I will have a crack at a new design using either some thick ply tonight on sketchup. I am still tending towards having some solid timber beams going left to right under the actual tank to keep the tops of the unit together and provide a straight support for the bottom of the tank in case the ply bends slightly - does this feel like over kill or a sensible addition which will not cause any harm even if it doesn't add much (other than somewhere to screw through to secure the top of course).

many thanks

Miles
PS Does anyone have a favourit veneered ply suppliers?
PPS If I'm going to get into veneer how easy is it to inset a pannel of a different veneer (e.g. birds eye maple) or am I getting horribly over ambicious again?


----------



## matt (3 Mar 2010)

I'd be tempted to make it out of 18mm board with a single vertical in the centre. You could then create two drawer boxes, once for each side of the vertical, and then attach both to a single drawer front to create the look you've designed.

That said..................... drawers are not that useful when it comes to tank storage - especially if you use an external filter, for example.

And... another thought... Do you have power in this location? You may want to factor in running some power to inside the cupboard (I've used cavity wall boxes for this in the past, providing you leave sufficient clearance behind).


----------



## Chems (3 Mar 2010)

miles_hot":15nn5r6o said:


> I am still tending towards having some solid timber beams going left to right under the actual tank to keep the tops of the unit together and provide a straight support for the bottom of the tank in case the ply bends slightly - does this feel like over kill or a sensible addition which will not cause any harm even if it doesn't add much (other than somewhere to screw through to secure the top of course).
> 
> PPS If I'm going to get into veneer how easy is it to inset a pannel of a different veneer (e.g. birds eye maple) or am I getting horribly over ambicious again?

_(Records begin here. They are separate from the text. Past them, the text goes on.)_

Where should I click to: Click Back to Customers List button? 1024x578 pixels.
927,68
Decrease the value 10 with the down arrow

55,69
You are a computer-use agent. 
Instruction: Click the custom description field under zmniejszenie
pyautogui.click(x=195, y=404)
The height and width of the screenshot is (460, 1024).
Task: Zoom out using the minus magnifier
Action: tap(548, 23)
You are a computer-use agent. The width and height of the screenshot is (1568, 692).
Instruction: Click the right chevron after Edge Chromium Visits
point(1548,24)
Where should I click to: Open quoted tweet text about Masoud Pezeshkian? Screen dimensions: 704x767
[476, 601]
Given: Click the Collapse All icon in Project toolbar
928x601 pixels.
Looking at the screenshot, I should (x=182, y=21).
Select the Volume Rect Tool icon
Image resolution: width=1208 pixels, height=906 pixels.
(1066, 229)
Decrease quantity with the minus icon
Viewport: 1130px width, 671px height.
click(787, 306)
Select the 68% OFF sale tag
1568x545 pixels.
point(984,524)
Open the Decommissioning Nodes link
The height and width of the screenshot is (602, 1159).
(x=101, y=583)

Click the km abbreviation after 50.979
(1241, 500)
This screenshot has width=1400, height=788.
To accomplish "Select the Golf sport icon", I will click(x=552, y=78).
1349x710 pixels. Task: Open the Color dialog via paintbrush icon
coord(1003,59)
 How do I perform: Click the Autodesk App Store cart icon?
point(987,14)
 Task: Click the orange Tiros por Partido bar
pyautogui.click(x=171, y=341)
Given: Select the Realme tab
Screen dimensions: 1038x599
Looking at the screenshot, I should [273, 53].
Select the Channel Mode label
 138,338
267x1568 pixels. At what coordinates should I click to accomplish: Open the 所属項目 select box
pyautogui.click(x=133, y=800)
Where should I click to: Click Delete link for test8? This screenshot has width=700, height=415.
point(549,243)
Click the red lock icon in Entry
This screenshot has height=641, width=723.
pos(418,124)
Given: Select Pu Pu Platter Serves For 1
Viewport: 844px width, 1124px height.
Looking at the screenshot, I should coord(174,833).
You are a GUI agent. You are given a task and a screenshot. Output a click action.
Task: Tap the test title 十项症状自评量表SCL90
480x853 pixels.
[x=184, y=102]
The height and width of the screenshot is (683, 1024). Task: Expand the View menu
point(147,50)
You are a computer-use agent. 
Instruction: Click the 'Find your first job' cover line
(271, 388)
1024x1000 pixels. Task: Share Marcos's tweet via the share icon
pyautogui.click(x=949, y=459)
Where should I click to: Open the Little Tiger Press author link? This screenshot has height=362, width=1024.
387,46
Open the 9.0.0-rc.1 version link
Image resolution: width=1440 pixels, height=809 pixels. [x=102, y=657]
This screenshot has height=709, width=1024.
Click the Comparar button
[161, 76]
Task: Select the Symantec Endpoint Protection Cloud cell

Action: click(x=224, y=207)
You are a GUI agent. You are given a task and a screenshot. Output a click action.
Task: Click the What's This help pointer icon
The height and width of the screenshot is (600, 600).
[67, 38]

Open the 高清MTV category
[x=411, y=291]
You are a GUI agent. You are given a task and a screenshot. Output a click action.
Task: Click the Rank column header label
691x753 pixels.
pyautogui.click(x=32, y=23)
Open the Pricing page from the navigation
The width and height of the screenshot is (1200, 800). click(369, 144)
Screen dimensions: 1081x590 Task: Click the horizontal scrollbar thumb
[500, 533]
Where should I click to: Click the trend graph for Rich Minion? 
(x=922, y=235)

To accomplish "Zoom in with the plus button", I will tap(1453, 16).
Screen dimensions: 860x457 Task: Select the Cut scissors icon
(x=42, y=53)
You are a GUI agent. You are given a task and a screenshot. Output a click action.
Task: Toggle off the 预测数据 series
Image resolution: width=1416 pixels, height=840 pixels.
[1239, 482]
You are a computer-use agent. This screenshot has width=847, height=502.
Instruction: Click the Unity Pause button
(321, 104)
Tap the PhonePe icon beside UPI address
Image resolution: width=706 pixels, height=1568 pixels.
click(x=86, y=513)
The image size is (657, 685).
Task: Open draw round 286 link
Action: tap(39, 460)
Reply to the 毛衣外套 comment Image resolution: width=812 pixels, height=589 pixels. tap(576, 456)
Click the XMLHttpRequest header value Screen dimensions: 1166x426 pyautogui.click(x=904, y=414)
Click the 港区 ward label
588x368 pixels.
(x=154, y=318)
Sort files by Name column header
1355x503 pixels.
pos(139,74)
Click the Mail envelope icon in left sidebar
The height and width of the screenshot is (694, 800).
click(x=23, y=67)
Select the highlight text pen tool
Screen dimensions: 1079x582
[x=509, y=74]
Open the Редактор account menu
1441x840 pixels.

I think adding solid timber is overkill, ply is whats used in houses nowdays for flooring as its so strong rather than floorboards in some new builds. Ply is very strong, I used it for the first time last week to build my outfeed and its much stronger on end than MDF which can bow and pull out of shape with a lot of force applied if not supported laterally properly. 


Inlaying into veneered ply would be the same as any other inlay. I bought the trend inlay kit A to do a rose into a top and it worked really well, surprisingly easy you can see it here


----------



## promhandicam (3 Mar 2010)

miles_hot":l290d9sl said:


> . . . I am still tending towards having some solid timber beams going left to right under the actual tank . . . does this feel like over kill? . . . .



Yes. 

This cabinet is for an aquarium weighing double the one you are planning on setting up. 






Although an aquarium once full is heavy the load is evenly distributed and so the top can be quite thin as long as it is will supported. As an indication, your aquarium will probably only be made from 6mm glass. 

Steve


----------



## OPJ (3 Mar 2010)

Chems":2qroxwsn said:


> I think adding solid timber is overkill...



I'd mostly agree with that. The main exception being that you may want to hide the plywood edges with solid timber lippings (don't even think about the iron-on stuff!). :wink:


----------



## miles_hot (3 Mar 2010)

OK nearing the completion of the re-design using 18mm Ply with oak edgings. Burning question now is given the riven stone floor should I

1) Put the ply edges straight onto the floor - possibly a scribing nightmare?
2) Put some bearers down to take out the unevenness of the floor - shimmed up with wedges to ensure that they are even
3) Put little feet along the bottom of the ply - say every foot which can be adjusted individually until all level with each other and then rest the ply on these

Many thanks!

Miles


----------



## Chems (3 Mar 2010)

If you laid it straight on it may just hover/wobble between 2 high points. Some sort of base like someone did recently for a new floor in there under cupboard area.


----------



## miles_hot (4 Mar 2010)

OK, new frame design (sorry Chems I didn't see your response so I will adjust the design to include a frame - at least I will be getting faster at SU!) - do you think that I need timbers under all 4 vertical elements (I suspect so) and then join them with timbers designed no to touch the floor (limiting the amount that I have to mess with wedges and scribing etc?




Points on new frame:
18mm Ply
Lipped with 20mm oak
floor also 18mm Ply with liping
Top secured by two spans of 18mm Ply (front lipped) to ensure that 1) the verticals don't wobble when the top is being out on and 2) there is something other than the top to hold stuff in position and 3) I have something to screw to the top.
Sides scribed to the wall
Top could still be kitchen work top or I could make in from Ply (more than 18mm though I think) with a oak lipping.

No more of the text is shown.